PASSAGE —

━━━━━━

Re: [PATCH v2 for-next] RDMA/hns: Use the reserved loopback QPs to free MR before destroying MPT

[Date Prev][Date Next][Thread Prev][Thread Next][Date Index][Thread Index]

 



On Tue, Mar 08, 2022 at 09:01:27PM +0800, Wenpeng Liang wrote:
> From: Yixing Liu <liuyixing1@xxxxxxxxxx>
> 
> Before destroying MPT, the reserved loopback QPs send loopback IOs (one
> write operation per SL). Completing these loopback IOs represents that
> there isn't any outstanding request in MPT, then it's safe to destroy MPT.
> 
> Signed-off-by: Yixing Liu <liuyixing1@xxxxxxxxxx>
> Signed-off-by: Wenpeng Liang <liangwenpeng@xxxxxxxxxx>
> 
> Changes since v1:

The changes should be placed under "---" markup.

Thanks

> * Allocate all reserved resources in one function.
> * Clean up encoding issues.
> * v1 Link: https://patchwork.kernel.org/project/linux-rdma/patch/20220225095654.24684-1-liangwenpeng@xxxxxxxxxx/
> ---
>  drivers/infiniband/hw/hns/hns_roce_device.h |   2 +
>  drivers/infiniband/hw/hns/hns_roce_hw_v2.c  | 311 +++++++++++++++++++-
>  drivers/infiniband/hw/hns/hns_roce_hw_v2.h  |  20 ++
>  drivers/infiniband/hw/hns/hns_roce_mr.c     |   6 +-
>  4 files changed, 335 insertions(+), 4 deletions(-)
> 
> diff --git a/drivers/infiniband/hw/hns/hns_roce_device.h b/drivers/infiniband/hw/hns/hns_roce_device.h
> index 21182ec56f18..3083d6db1d68 100644
> --- a/drivers/infiniband/hw/hns/hns_roce_device.h
> +++ b/drivers/infiniband/hw/hns/hns_roce_device.h
> @@ -633,6 +633,7 @@ struct hns_roce_qp {
>  	u32			next_sge;
>  	enum ib_mtu		path_mtu;
>  	u32			max_inline_data;
> +	u8			free_mr_en;
>  
>  	/* 0: flush needed, 1: unneeded */
>  	unsigned long		flush_flag;
> @@ -889,6 +890,7 @@ struct hns_roce_hw {
>  			 enum ib_qp_state new_state);
>  	int (*qp_flow_control_init)(struct hns_roce_dev *hr_dev,
>  			 struct hns_roce_qp *hr_qp);
> +	void (*dereg_mr)(struct hns_roce_dev *hr_dev);
>  	int (*init_eq)(struct hns_roce_dev *hr_dev);
>  	void (*cleanup_eq)(struct hns_roce_dev *hr_dev);
>  	int (*write_srqc)(struct hns_roce_srq *srq, void *mb_buf);
> diff --git a/drivers/infiniband/hw/hns/hns_roce_hw_v2.c b/drivers/infiniband/hw/hns/hns_roce_hw_v2.c
> index 06eb4f00428c..2b0cef17ad45 100644
> --- a/drivers/infiniband/hw/hns/hns_roce_hw_v2.c
> +++ b/drivers/infiniband/hw/hns/hns_roce_hw_v2.c
> @@ -2664,6 +2664,194 @@ static void free_dip_list(struct hns_roce_dev *hr_dev)

━━━━━━

DATASET EXCERPT —
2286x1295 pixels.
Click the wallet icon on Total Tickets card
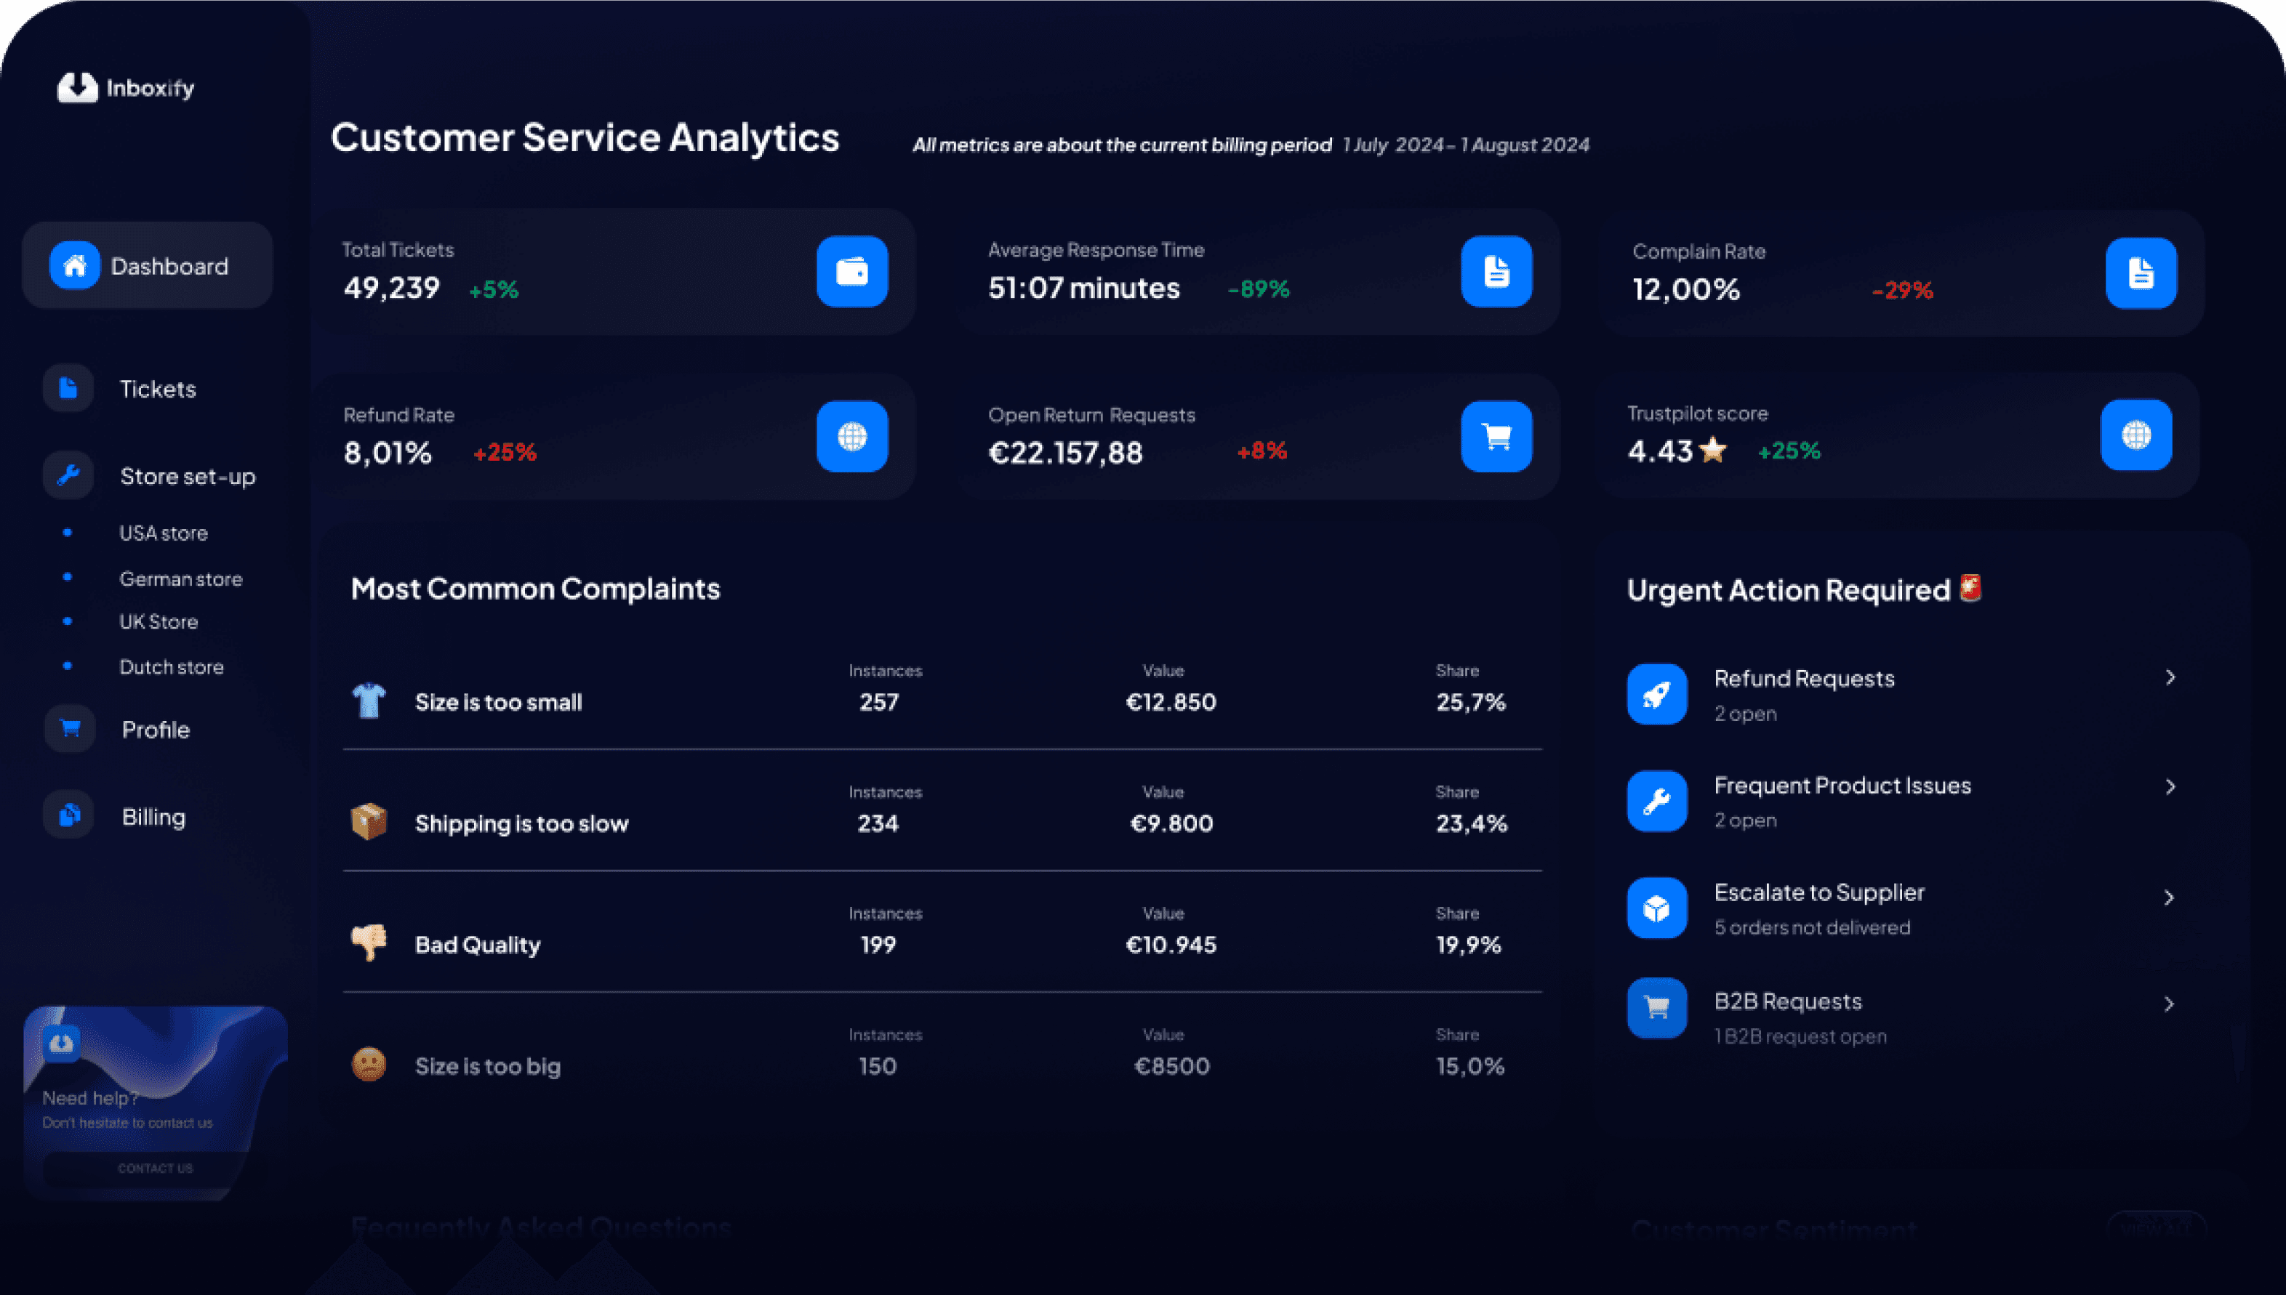pos(852,271)
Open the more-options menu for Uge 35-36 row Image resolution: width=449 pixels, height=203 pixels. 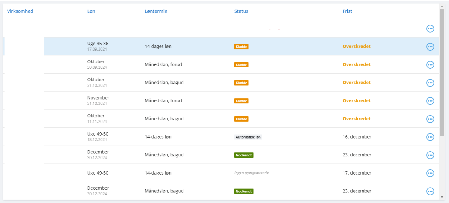(430, 47)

━━━━━━

WHAT TO DO —
1/ In the patch email, where does the reviewer say the list of changes should go?
2/ Pick up the hns RoCE patch email right after its last line and keep it going.

EXPECTED RESULTS —
1/ Under the "---" markup.

2/
>  	spin_unlock_irqrestore(&hr_dev->dip_list_lock, flags);
>  }
>  
> +static void free_mr_exit(struct hns_roce_dev *hr_dev)
> +{
> +	struct hns_roce_v2_priv *priv = hr_dev->priv;
> +	struct hns_roce_v2_free_mr *free_mr = &priv->free_mr;
> +	int ret;
> +	int i;
> +
> +	for (i = 0; i < ARRAY_SIZE(free_mr->rsv_qp); i++) {
> +		if (free_mr->rsv_qp[i]) {
> +			ret = ib_destroy_qp(free_mr->rsv_qp[i]);
> +			if (ret)
> +				ibdev_err(&hr_dev->ib_dev,
> +					  "failed to destroy qp in free mr.\n");
> +
> +			free_mr->rsv_qp[i] = NULL;
> +		}
> +	}
> +
> +	if (free_mr->rsv_cq) {
> +		ib_destroy_cq(free_mr->rsv_cq);
> +		free_mr->rsv_cq = NULL;
> +	}
> +
> +	if (free_mr->rsv_pd) {
> +		ib_dealloc_pd(free_mr->rsv_pd);
> +		free_mr->rsv_pd = NULL;
> +	}
> +}
> +
> +static int free_mr_alloc_res(struct hns_roce_dev *hr_dev)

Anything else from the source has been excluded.